Depois de um mês de Junho que foi muito quente e seco, Portugal escapou à onda de calor que assolou o Sul da Europa no mês de Julho. Alessandro Marraccini, meteorologista do Instituto Português do Mar e da Atmosfera (IPMA), explicava então ao PÚBLICO que o posicionamento do anticiclone dos Açores fez com que Portugal continental fosse atingido por massas de ar frescas vindas de norte.

Nos oceanos também se tem registado, desde a Primavera, uma escalada de temperatura nunca vista. A média global da temperatura à superfície atingiu 20,9 graus Celsius (ºC) em Julho, cerca de meio grau acima do valor médio de 1991 a 2020, de acordo com um relatório do Serviço de Alterações Climáticas do programa europeu Copérnico. No Atlântico Norte, as águas estiveram 1,05ºC acima da média para o mês. No entanto, à semelhança do que aconteceu com a vaga de calor atmosférico, Portugal não registou temperaturas anormalmente altas nas águas da costa continental.

Segundo dados do Serviço de Monitorização do Meio Marinho do Copérnico (CMEMS) recolhidos e analisados pelo PÚBLICO, Julho foi um mês de descida e estabilização das temperaturas do mar à superfície na costa de Portugal continental. O motivo principal é o fenómeno de afloramento costeiro, ou upwelling, que acontece devido à movimentação de massas de ar vindas do Norte, explica Isabel Iglesias, investigadora do Centro Interdisciplinar de Investigação Marinha e Ambiental (Ciimar) na área da oceanografia física.

Este fenómeno oceanográfico caracteriza-se pela deslocação das águas superficiais provocada pelo vento, que leva a um “afloramento de águas profundas, mais frias”. A situação é normal nos meses do Verão, estando associada à típica nortada sentida nas praias da costa Oeste de Portugal – um vento de Norte-Noroeste que está relacionado com o anticiclone dos Açores.

Isabel Iglesias refere que o fenómeno ainda se tem verificado sem alterações, apesar do aumento da temperatura global e de outras mudanças verificadas.

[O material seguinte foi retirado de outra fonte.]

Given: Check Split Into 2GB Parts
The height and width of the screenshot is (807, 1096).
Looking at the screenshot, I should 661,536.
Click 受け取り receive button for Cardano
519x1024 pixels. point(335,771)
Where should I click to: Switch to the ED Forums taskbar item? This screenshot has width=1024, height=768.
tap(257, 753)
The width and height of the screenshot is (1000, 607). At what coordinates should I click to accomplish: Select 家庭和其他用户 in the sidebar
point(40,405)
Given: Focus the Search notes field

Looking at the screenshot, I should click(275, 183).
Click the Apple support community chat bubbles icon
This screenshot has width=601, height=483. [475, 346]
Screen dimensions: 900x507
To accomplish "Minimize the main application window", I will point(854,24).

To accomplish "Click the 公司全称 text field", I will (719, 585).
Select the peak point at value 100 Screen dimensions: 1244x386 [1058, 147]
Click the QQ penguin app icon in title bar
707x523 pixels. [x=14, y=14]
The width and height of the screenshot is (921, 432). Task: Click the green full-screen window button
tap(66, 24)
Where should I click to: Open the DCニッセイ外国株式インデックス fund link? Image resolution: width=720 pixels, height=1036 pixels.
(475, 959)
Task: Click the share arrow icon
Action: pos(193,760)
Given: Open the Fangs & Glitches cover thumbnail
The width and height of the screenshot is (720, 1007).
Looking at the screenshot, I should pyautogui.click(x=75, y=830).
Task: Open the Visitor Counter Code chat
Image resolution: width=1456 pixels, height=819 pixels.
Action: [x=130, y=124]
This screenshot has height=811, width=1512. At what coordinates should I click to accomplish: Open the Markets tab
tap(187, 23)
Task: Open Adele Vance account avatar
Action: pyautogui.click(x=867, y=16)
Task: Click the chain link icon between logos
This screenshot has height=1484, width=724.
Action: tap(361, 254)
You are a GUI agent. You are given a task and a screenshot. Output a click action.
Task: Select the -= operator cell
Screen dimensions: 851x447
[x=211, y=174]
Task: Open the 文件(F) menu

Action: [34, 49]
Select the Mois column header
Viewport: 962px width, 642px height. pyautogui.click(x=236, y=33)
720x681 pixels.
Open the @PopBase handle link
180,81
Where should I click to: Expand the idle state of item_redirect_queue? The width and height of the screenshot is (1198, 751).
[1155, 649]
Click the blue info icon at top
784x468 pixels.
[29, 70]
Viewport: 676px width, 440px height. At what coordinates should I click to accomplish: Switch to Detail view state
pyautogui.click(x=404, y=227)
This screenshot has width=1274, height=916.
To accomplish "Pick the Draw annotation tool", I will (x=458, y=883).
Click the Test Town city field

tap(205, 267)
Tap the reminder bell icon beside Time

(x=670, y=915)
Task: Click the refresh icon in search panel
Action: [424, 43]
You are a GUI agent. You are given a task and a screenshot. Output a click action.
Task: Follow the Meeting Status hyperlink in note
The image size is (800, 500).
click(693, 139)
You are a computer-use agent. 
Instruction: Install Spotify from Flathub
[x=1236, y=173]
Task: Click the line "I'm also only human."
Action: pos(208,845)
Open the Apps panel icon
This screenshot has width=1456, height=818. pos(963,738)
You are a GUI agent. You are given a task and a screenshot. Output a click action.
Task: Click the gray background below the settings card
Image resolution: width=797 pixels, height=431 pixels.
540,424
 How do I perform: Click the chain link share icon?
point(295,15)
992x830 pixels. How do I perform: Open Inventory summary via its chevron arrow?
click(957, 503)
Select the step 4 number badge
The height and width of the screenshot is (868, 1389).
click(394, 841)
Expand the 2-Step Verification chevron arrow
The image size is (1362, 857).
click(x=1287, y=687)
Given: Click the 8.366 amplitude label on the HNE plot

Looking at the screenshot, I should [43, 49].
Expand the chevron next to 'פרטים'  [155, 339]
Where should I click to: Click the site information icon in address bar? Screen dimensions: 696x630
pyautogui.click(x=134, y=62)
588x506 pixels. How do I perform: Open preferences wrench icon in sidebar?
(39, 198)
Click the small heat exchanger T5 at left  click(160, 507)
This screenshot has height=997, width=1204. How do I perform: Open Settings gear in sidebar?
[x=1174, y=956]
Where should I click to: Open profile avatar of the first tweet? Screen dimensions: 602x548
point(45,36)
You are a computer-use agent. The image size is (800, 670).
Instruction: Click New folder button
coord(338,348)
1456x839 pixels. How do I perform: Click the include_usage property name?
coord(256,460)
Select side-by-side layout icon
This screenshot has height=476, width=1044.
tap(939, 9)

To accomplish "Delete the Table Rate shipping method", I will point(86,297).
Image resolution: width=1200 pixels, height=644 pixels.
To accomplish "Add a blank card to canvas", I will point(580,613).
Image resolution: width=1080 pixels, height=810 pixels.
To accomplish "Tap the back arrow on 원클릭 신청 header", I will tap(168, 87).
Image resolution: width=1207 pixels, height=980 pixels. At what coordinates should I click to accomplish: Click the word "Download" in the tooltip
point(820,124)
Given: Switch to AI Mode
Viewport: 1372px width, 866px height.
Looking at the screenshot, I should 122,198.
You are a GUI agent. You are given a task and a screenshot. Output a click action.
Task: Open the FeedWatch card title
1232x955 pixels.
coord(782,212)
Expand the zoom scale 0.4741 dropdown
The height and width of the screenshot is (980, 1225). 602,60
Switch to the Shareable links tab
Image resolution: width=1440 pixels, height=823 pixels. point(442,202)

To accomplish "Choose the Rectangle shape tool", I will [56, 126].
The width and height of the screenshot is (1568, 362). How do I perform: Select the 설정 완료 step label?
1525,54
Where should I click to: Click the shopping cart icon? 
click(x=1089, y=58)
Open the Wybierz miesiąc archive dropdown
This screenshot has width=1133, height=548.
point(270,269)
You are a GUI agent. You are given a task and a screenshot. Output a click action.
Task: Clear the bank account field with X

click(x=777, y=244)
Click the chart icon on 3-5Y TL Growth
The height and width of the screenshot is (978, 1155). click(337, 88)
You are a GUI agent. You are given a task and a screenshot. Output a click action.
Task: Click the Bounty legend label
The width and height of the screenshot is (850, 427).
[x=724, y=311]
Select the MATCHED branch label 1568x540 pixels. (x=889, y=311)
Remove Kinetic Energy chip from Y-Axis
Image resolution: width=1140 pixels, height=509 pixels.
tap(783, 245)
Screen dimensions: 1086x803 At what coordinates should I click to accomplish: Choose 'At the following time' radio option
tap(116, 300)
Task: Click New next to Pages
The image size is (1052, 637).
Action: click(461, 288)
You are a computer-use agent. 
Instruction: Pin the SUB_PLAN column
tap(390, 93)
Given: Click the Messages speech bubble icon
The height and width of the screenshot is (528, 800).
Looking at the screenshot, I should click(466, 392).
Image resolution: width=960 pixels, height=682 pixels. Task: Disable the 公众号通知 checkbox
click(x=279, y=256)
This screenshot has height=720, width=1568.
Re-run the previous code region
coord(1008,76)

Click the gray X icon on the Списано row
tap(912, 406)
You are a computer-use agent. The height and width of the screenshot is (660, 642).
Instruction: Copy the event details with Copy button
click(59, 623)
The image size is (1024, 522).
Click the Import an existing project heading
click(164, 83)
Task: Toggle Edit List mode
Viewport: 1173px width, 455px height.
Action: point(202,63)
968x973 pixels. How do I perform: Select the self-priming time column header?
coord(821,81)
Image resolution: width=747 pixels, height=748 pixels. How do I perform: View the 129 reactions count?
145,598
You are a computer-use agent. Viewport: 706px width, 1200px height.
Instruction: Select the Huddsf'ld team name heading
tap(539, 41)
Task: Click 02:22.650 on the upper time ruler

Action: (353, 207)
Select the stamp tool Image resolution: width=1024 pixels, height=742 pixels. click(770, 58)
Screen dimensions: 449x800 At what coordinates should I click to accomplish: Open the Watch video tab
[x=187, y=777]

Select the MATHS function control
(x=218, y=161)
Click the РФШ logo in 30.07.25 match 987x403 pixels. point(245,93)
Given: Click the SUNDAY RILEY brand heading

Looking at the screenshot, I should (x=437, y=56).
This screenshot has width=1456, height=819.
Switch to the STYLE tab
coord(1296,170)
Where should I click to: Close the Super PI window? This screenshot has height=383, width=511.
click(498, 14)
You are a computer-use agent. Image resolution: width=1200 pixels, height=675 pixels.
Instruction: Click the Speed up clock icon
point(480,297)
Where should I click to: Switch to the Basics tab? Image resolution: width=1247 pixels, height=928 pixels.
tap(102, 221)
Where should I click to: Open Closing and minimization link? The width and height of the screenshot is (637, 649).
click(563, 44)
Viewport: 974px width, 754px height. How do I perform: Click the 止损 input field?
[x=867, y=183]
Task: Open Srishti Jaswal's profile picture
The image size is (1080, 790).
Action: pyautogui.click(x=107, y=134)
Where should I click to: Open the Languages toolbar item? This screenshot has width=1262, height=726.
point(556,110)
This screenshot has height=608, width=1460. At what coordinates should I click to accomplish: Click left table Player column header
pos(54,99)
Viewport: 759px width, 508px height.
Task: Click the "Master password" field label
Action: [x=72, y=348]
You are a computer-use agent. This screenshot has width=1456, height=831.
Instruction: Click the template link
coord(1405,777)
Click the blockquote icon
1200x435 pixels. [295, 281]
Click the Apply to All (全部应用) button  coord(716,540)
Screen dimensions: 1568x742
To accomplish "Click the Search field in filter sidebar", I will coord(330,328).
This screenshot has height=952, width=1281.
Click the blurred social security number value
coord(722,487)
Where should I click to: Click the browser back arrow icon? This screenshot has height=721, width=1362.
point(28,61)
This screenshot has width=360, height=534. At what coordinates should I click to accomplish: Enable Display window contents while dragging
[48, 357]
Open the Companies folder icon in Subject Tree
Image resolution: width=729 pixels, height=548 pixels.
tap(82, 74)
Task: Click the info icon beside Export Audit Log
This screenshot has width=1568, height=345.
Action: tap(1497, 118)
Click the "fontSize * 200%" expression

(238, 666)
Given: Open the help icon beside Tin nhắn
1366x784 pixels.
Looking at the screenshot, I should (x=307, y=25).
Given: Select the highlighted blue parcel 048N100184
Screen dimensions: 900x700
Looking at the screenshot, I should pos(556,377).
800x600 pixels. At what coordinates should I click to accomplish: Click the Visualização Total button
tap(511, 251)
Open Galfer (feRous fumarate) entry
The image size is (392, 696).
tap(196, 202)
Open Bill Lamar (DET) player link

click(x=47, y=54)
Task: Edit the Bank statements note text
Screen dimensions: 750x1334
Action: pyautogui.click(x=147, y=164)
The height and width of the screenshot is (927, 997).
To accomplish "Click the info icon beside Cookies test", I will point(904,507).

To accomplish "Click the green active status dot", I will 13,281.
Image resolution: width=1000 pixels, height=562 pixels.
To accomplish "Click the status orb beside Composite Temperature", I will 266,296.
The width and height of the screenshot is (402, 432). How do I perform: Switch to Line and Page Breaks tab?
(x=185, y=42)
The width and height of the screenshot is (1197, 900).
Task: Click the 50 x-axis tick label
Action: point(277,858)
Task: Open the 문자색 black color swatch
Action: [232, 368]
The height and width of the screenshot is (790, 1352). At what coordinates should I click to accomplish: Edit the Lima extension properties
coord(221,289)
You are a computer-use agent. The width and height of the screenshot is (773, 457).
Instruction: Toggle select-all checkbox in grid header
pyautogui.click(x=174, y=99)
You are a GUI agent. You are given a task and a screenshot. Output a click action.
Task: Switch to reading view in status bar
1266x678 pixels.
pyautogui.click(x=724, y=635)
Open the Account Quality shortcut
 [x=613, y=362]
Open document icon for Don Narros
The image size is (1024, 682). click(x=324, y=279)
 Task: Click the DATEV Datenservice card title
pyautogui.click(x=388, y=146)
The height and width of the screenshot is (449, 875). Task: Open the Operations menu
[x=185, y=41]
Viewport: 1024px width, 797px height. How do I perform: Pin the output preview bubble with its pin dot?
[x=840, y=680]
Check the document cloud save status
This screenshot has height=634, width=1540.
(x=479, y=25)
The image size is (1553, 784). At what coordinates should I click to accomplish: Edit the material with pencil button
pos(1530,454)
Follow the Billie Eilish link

“Pode ser mais ou menos intenso, mais ou menos prolongado, mas é por isso que aqui em Portugal não se vê, junto à orla costeira, essa anomalia de temperatura, para já”, continua a investigadora, adiantando que a comunidade científica não sabe de que forma é que as alterações climáticas poderão afectar o upwelling.

“As alterações climáticas não são só o aquecimento da água do mar. Vão produzir mudanças nos padrões de ventos e, produzindo esse tipo de mudanças, podem produzir alterações na intensidade do upwelling”, refere, sublinhando a importância que este fenómeno tem para Portugal.

“O upwelling é sumamente importante para as pescas. Para além da água fria, traz os nutrientes do fundo, que voltam a ficar suspensos nas camadas de água superiores. Não teríamos sardinha se não houvesse upwelling”, avisa.

Além do afloramento costeiro, Isabel Iglesias aponta outros factores, como as fozes dos rios e as correntes muito próprias de circulação local, devido à costa – sendo essa a razão para que este tipo de análise seja habitualmente feito em maior escala, ao nível de bacias oceânicas.

Recordes na costa portuguesa

Apesar de não estar a acompanhar a subida galopante verificada no Atlântico Norte, a temperatura da água do mar à superfície na costa portuguesa atingiu valores recorde no primeiro semestre de 2023: o ano começou com registos históricos para o mês de Janeiro, embalado por um fim de 2022 com valores de temperatura altos para a estação. Em Junho, o dia 24 teve uma temperatura média de 20,3ºC, o registo mais alto de sempre nesse mês desde 1993, o ano em que começa a base de dados histórica do Copérnico.

As primeiras três semanas de Julho, ainda que abaixo dos registos globais do Atlântico Norte, estiveram acima da média de temperatura de 1993 a 2021. Apenas um curto período em meados de Maio e alguns dias de Julho e Agosto viram as temperaturas do mar descer abaixo do valor médio calculado.

“Sempre houve anos que foram mais quentes e outros que foram mais frios, tanto a nível do oceano como da atmosfera. Tem a ver com o próprio equilíbrio do sistema Terra”, refere ​Isabel Iglesias. Mas essa variabilidade não retira urgência ao tema das alterações climáticas: “As alterações climáticas estão aí, e são uma coisa com a qual nos devemos preocupar. As ondas de calor que tivemos ultimamente não são normais, nem os eventos extremos a que estamos a assistir.”